• Task to carry out: Every line that contains the word "color" is to be copied from the listing.

• Input for this task:
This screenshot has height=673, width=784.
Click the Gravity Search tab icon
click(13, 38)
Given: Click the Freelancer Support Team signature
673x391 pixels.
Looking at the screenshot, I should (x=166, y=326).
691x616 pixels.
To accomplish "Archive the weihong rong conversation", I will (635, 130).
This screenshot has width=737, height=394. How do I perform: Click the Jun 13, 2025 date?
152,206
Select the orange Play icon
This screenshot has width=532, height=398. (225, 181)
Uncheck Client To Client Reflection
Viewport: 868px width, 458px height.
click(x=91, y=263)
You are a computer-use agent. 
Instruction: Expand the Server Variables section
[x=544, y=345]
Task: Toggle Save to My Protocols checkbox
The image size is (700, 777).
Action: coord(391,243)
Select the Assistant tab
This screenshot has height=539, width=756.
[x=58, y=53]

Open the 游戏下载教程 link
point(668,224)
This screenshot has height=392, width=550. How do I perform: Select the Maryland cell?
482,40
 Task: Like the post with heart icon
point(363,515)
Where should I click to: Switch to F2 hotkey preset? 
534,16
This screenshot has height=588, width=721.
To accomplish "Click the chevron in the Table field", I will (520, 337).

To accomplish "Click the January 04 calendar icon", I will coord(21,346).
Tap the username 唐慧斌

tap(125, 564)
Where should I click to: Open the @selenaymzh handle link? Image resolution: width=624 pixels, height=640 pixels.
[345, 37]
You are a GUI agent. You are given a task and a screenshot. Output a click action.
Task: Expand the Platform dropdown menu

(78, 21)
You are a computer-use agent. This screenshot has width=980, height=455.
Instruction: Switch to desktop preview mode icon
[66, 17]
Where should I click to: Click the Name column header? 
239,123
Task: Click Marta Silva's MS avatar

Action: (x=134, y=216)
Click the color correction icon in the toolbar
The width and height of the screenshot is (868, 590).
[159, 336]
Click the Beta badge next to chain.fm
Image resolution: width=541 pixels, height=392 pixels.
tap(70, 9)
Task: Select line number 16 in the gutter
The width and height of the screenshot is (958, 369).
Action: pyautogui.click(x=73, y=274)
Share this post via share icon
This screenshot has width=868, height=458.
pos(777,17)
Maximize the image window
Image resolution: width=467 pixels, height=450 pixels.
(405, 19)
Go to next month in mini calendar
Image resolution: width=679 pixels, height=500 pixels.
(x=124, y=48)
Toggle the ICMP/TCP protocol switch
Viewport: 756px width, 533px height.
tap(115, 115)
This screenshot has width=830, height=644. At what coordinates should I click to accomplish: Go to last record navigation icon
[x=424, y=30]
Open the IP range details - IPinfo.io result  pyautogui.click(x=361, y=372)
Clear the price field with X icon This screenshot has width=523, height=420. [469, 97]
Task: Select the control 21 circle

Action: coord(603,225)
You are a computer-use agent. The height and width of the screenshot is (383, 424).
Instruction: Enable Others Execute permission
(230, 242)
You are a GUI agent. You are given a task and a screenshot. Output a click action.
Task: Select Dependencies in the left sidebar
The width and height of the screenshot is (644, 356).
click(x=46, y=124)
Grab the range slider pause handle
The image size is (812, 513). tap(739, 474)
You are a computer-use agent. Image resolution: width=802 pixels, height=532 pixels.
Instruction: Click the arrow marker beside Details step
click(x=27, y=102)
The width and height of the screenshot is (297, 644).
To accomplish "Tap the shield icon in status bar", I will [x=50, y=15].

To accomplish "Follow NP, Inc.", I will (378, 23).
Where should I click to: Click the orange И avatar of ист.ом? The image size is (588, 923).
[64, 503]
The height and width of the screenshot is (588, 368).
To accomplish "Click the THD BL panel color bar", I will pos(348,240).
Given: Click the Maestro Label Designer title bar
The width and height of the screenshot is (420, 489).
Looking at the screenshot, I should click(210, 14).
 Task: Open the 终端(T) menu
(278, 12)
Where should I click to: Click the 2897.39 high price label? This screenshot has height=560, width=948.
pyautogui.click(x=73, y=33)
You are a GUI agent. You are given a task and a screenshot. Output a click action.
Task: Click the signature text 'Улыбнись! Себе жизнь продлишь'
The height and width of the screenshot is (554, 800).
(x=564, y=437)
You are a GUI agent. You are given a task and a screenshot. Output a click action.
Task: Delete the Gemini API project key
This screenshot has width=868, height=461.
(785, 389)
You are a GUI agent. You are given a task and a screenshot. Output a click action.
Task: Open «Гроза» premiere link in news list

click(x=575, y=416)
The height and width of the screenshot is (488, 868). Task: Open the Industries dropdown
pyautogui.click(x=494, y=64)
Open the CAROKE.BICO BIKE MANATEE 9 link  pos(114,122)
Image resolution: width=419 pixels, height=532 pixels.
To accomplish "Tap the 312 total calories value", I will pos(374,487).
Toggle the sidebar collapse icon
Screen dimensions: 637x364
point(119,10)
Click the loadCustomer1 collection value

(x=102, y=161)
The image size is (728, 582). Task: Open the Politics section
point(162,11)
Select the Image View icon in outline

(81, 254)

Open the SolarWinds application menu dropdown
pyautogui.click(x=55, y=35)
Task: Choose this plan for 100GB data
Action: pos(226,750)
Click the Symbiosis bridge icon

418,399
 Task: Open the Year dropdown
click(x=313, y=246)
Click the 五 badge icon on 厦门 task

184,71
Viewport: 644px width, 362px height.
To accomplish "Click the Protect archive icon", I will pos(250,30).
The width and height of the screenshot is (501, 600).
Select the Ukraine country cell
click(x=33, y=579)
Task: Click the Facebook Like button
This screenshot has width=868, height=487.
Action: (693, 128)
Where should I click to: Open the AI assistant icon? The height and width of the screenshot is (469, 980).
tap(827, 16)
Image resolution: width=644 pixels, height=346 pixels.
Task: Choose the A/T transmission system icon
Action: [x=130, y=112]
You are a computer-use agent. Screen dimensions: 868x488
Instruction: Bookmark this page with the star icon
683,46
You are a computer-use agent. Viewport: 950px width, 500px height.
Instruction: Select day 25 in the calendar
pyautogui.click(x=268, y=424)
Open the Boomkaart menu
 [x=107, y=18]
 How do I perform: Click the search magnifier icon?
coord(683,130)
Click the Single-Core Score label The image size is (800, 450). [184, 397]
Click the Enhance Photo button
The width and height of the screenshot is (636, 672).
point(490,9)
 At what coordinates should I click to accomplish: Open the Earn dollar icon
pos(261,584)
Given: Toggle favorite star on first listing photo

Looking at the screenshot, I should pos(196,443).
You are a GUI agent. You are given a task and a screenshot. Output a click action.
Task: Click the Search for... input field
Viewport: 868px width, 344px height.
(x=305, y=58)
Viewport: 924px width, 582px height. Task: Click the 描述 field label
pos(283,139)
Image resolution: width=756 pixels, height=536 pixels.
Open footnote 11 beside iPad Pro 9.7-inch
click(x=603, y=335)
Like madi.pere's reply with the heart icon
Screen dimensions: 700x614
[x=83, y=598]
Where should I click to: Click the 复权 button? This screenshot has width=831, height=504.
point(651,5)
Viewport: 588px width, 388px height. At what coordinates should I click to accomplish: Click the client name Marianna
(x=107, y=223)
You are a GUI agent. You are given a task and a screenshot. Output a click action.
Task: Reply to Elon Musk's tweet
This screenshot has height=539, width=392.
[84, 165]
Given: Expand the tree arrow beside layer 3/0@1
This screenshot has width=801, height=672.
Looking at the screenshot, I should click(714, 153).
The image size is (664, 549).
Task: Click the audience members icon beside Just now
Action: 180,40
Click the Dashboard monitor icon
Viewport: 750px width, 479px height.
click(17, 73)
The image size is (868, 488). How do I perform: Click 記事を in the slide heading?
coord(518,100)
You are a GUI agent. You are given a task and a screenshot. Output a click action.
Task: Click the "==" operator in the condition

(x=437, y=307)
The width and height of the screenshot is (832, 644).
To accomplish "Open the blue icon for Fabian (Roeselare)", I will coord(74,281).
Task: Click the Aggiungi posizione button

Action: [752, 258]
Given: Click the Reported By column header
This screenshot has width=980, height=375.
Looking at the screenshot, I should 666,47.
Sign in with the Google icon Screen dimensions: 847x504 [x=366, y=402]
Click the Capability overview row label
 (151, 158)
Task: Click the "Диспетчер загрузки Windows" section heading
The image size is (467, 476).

• Response for this exercise:
Click the color correction icon in the toolbar
To accomplish "Click the THD BL panel color bar", I will pos(348,240).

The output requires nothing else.